Vegetarian and Vegan Vietnam: How to Eat Plant-Based Across the Country
Vietnam is one of the most accommodating countries in Southeast Asia for vegetarians and vegans — and not because of recent food trends. The tradition runs centuries deep. Buddhist monks have been eating plant-based in Vietnamese temples since long before the phrase "plant-based" existed. The culinary infrastructure — specialized restaurants, specific market stalls, a fully developed vocabulary of substitutes — has been in place for generations.
This guide explains how the system works, what to eat, where to find it, and the one word you need to know: chay.
Key Takeaways
| Question | Answer |
|---|---|
| Is Vietnam good for vegetarians? | Excellent — one of Southeast Asia's best, with a deep Buddhist vegetarian tradition |
| What is "chay"? | The Vietnamese word for vegetarian/vegan food — say "ăn chay" to explain your diet |
| Are there dedicated vegetarian restaurants? | Yes — every city has multiple chay restaurants, often near temples |
| What are the best vegetarian dishes? | Pho chay, banh mi chay, com chay, goi cuon chay, bun rieu chay |
| When is vegetarian food most available? | 1st and 15th of the lunar month — restaurants get very busy |
| Is vegan included in chay? | Most chay food is already fully vegan; eggs and dairy are rarely used |
The Buddhist Foundation: Why Vietnam Has Such Strong Vegetarian Tradition
Vietnam is a predominantly Buddhist country, and Vietnamese Buddhism takes plant-based eating seriously. The practice of ăn chay (eating vegetarian) is tied to Buddhist principles of compassion and non-harm. Many Vietnamese Buddhists — including non-monks — observe vegetarian days on the 1st and 15th of each lunar month, abstaining from meat as a form of spiritual practice and merit-making.
This isn't a niche tradition. On those two days each month, significant portions of the Vietnamese population switch to chay eating, and restaurants across the country adjust their menus accordingly. Regular pho shops put out a chay version; street stalls add tofu to their usual offering; dedicated chay restaurants get packed out by lunchtime.

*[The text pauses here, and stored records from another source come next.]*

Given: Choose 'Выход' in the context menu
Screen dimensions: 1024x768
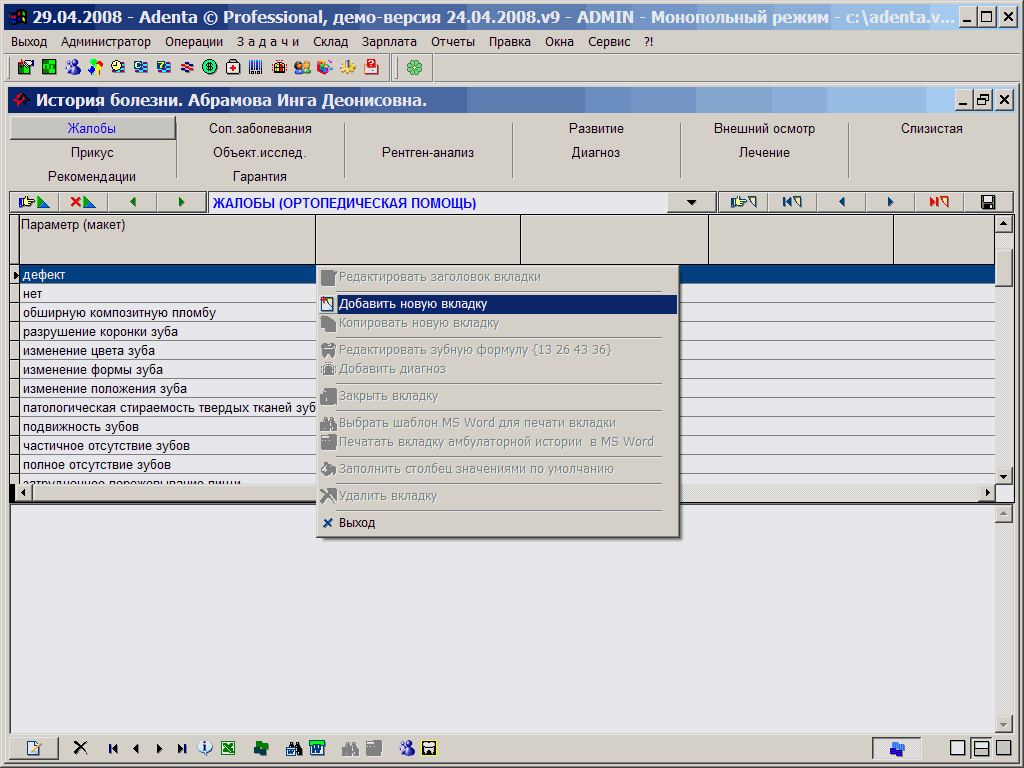Looking at the screenshot, I should click(x=356, y=523).
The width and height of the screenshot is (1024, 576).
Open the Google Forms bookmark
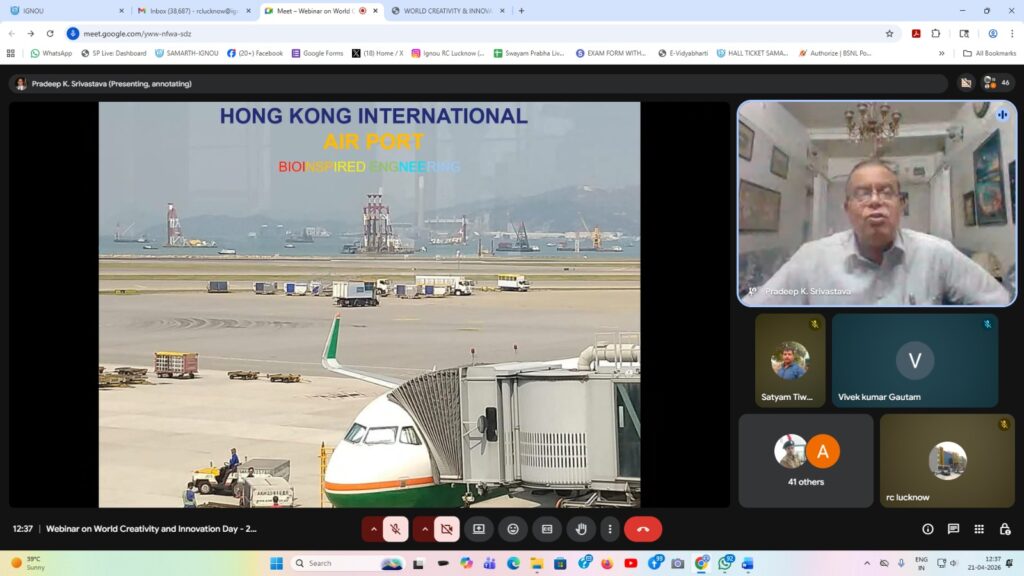pyautogui.click(x=316, y=53)
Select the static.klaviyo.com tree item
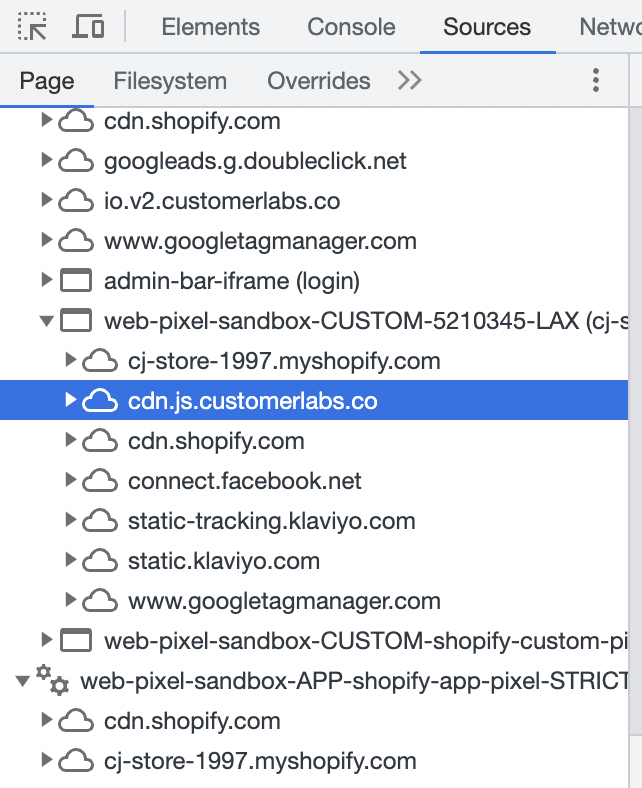Viewport: 642px width, 788px height. [x=314, y=561]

The Buddhist temple circuit reinforces this. Most major temples in Vietnam — from the sprawling pagodas of Hanoi to the riverside temples of Hoi An — run or are adjacent to vegetarian restaurants. These temple eateries tend to serve simple, clean food at minimal prices: rice with braised tofu and vegetables, noodle soups with clear vegetable broth, steamed dishes. They're not set up for tourists, which means the food is genuinely good and genuinely cheap.

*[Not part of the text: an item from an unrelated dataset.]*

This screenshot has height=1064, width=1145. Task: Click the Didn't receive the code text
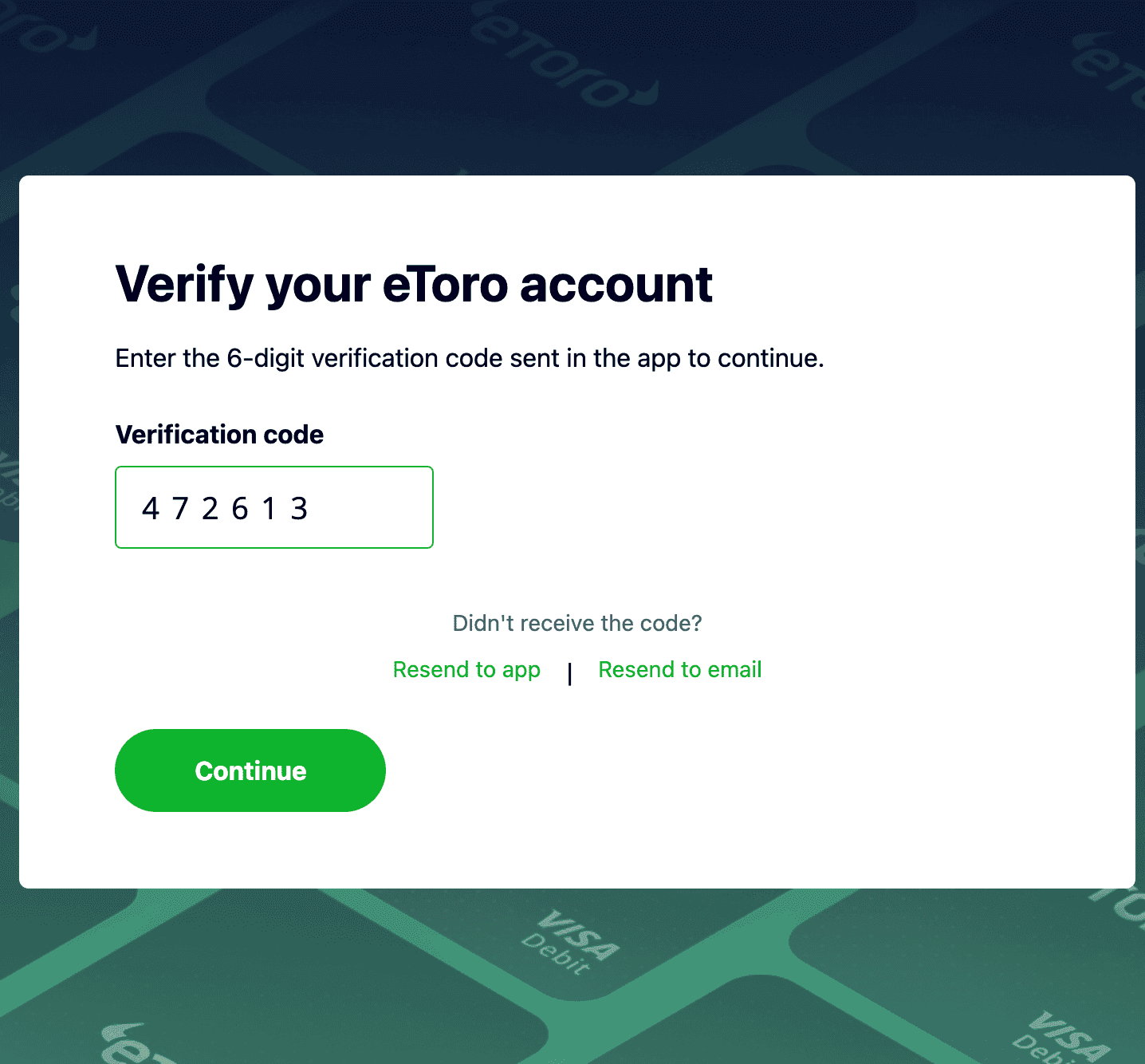(576, 623)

Cultural note: Vietnamese chay cuisine does not use garlic or onion in many traditional temple-style preparations, following a stricter interpretation of Buddhist precepts that avoids the "five pungent roots." If you're buying from a temple restaurant, expect milder flavors than street chay. Secular chay restaurants typically use garlic and onion freely.

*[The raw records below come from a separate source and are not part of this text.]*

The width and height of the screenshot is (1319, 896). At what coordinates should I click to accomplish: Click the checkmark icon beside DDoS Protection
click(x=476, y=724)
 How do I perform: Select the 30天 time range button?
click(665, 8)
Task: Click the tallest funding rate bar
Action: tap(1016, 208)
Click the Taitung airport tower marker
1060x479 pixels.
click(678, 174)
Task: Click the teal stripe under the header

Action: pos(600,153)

The Key Word: Chay (pronounced "chai")
The single most important piece of vocabulary for vegetarian travel in Vietnam is chay (rhymes with "sky" without the 'sk'). It means vegetarian or vegan food, and it appears on restaurant signs, menus, and market stalls across the country.
Useful phrases:
- "Tôi ăn chay" — I eat vegetarian (literally: "I eat chay")
- "Không có thịt" — No meat
- "Không có hải sản" — No seafood
- "Có gì ăn chay không?" — Is there anything vegetarian?
When you see a restaurant sign with the word CHAY or CƠM CHAY (vegetarian rice) or PHỞ CHAY (vegetarian pho), you're in the right place. These restaurants are fully vegetarian kitchens — no meat is cooked on the premises, making cross-contamination a non-issue.
One important caveat: in Vietnamese, "vegetarian" and "vegan" are covered by the same word (chay). Traditional chay food rarely uses dairy or eggs anyway — fish sauce is the main non-vegan ingredient to watch in non-chay restaurants, but dedicated chay restaurants replace it with soy sauce or vegetarian dipping sauce (nuoc cham chay). You can eat vegan at virtually every chay restaurant without asking specifically.
Vegetarian Dishes to Know
Pho Chay (Vegetarian Pho)
The vegetarian version of Vietnam's most famous dish uses a clear vegetable or mushroom broth instead of beef bone stock. Toppings include tofu, various mushrooms (shiitake, wood ear, oyster), fresh herbs, and rice noodles. Done well, pho chay achieves a surprising depth from the combination of caramelized onion and ginger in the broth. It's available at most chay restaurants and at general pho shops on Buddhist lunar days.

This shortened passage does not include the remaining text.